The paper also highlights an important imbalance. When growth accelerates, renewable energy loses ground quickly. When growth slows, recovery is weaker and more gradual. Over time, this asymmetry steadily pushes renewables to the margins, even in countries that are investing heavily in clean energy.

Urbanisation deepens the problem. As more people move into cities, energy systems prioritise uninterrupted supply. Stability becomes more important than experimentation. Grid operators and policymakers tend to fall back on familiar sources that can deliver power on demand, making it harder for renewables to expand beyond a certain point. Manufacturing reinforces this dependence. Heavy industry, in particular, requires constant energy flows that remain difficult to provide using clean sources alone. Steel, cement and chemicals continue to rely on fossil fuels, creating long-term lock-in effects that outlast short-term policy shifts.

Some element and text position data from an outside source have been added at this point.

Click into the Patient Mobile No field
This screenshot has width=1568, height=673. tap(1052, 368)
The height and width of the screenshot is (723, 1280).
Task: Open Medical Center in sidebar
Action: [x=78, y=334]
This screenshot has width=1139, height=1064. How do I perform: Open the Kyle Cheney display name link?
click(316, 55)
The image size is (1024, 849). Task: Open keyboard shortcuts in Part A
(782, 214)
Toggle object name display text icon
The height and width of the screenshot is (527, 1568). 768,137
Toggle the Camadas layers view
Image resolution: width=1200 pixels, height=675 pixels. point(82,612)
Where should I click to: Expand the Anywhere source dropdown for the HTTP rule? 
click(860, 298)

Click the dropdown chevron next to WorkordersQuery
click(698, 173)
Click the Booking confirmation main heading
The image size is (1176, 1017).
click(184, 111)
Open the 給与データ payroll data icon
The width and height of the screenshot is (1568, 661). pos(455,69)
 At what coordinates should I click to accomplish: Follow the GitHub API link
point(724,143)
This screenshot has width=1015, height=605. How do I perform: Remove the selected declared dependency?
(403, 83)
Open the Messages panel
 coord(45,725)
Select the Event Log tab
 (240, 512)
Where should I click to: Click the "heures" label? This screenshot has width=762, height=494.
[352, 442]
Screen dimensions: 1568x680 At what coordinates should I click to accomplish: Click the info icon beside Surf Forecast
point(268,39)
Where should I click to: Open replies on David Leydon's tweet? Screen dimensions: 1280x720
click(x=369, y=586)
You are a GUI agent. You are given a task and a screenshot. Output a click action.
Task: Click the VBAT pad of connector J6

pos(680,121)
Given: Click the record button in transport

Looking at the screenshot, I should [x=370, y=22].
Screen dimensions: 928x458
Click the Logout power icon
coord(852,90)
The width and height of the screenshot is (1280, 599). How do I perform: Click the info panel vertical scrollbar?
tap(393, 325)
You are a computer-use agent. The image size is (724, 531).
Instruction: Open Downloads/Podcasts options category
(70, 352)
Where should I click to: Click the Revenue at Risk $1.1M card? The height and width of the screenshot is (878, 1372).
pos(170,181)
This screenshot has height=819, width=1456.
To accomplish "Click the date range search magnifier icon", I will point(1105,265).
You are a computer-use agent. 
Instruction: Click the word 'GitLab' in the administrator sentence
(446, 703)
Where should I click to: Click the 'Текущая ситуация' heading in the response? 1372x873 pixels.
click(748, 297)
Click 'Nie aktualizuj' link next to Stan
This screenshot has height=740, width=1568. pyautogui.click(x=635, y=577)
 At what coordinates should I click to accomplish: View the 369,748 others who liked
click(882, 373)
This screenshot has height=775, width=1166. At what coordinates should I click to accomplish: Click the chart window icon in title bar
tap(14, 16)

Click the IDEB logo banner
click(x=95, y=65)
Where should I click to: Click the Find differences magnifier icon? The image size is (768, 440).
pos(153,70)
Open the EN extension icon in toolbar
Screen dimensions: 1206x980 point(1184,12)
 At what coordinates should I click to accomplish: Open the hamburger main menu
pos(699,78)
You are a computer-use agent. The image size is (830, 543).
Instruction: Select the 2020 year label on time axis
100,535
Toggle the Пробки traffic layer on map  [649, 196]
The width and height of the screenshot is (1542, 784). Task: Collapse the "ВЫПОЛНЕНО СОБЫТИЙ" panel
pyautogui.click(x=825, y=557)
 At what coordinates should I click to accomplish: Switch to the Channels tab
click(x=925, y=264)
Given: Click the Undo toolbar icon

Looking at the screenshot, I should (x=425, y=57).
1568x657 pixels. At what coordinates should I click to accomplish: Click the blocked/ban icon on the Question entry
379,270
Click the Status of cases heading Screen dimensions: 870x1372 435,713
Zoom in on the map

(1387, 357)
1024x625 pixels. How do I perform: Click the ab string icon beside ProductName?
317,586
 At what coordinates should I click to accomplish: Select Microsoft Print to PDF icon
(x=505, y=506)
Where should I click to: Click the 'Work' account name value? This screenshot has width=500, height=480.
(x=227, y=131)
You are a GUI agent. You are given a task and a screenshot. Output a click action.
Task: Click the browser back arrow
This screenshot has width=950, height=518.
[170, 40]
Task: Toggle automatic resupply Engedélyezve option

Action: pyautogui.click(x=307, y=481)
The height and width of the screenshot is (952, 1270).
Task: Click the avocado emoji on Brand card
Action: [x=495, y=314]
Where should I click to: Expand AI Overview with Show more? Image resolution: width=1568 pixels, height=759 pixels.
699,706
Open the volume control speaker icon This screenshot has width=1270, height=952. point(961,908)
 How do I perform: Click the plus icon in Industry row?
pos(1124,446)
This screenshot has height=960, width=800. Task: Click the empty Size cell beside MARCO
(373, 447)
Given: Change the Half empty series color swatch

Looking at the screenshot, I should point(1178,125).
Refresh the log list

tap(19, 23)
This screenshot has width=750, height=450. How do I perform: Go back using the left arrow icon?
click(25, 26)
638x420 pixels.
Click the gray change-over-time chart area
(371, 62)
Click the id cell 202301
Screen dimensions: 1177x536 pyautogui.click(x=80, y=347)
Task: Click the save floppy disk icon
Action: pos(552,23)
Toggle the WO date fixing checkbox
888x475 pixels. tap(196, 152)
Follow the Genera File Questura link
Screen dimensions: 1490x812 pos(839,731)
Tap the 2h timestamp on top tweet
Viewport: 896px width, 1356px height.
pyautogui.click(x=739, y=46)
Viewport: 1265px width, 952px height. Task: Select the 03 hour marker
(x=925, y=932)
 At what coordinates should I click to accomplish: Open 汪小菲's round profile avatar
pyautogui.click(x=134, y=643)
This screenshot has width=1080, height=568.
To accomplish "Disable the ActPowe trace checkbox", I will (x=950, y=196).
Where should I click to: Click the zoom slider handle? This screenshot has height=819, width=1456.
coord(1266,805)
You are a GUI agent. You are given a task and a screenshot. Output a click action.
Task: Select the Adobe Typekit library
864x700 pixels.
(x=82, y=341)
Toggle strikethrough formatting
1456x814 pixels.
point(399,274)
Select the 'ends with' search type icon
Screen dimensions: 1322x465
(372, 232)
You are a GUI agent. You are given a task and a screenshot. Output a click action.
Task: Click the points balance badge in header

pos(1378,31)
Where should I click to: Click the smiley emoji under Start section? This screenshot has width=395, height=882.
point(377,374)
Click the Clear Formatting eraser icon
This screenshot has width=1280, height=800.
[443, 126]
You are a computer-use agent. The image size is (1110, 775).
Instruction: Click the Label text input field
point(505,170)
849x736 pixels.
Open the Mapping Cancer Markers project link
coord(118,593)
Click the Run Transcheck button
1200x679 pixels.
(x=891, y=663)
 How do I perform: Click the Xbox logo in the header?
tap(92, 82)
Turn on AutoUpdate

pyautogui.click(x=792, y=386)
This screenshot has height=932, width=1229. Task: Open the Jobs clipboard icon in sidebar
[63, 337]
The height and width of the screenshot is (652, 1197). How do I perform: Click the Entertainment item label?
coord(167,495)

The paper finds that these pressures are strongest in the short run. In the years immediately following growth spurts, renewable adoption slows sharply. Over longer periods, some adjustments occur, but the structural bias remains.

Limits of Innovation

This paper does not dismiss the role of innovation. Investment in renewable technologies and trade in low-carbon equipment improve the energy mix over time. Countries that import clean technologies or develop local capabilities tend to see a gradual rise in clean energy use.

However, these gains are consistently smaller than the losses caused by rapid growth and industrial expansion. Innovation moves slowly. It requires time and infrastructure, along with institutional support. Growth creates immediate energy needs and fossil fuels are still better placed to meet them.

There is also a timing problem. The benefits of innovation appear mainly in the long run. The damage caused by growth shows up almost immediately. This mismatch makes it difficult to sustain clean energy momentum during boom periods, when political pressure to deliver jobs and output is strongest.

The paper also shows that growth weakens the impact of innovation itself. Clean energy may increase in absolute terms, but total energy demand grows faster. As a result, the renewable share shrinks even when clean energy capacity expands.

Differences across BRICS countries reinforce the argument. Brazil’s reliance on hydropower and bioenergy offers some insulation from fossil fuel dependence. India and China face intense pressure from urban growth, industrial scale and rising electricity demand. Russia’s economy remains deeply tied to fossil fuel extraction and exports, creating strong resistance to change. South Africa struggles with ageing infrastructure and limited fiscal space.

Call for Action

The paper’s broader message is as clear as its findings. Technology and markets alone cannot drive the energy transition in fast-growing economies. Without deliberate and early policy intervention, growth will continue to crowd out clean energy. Governments need to act during growth phases, not after. Short-term measures matter more than distant targets. Strengthening grids, investing in storage, correcting fossil fuel prices and protecting renewable investments from growth shocks are essential.

Clean energy struggles because growth, as it is currently structured, leaves little room for it to thrive. For BRICS, the challenge, therefore, is not of a choice between growth and sustainability, like many think. Growth itself will have to be redesigned so that clean energy is not pushed aside every time the economy accelerates.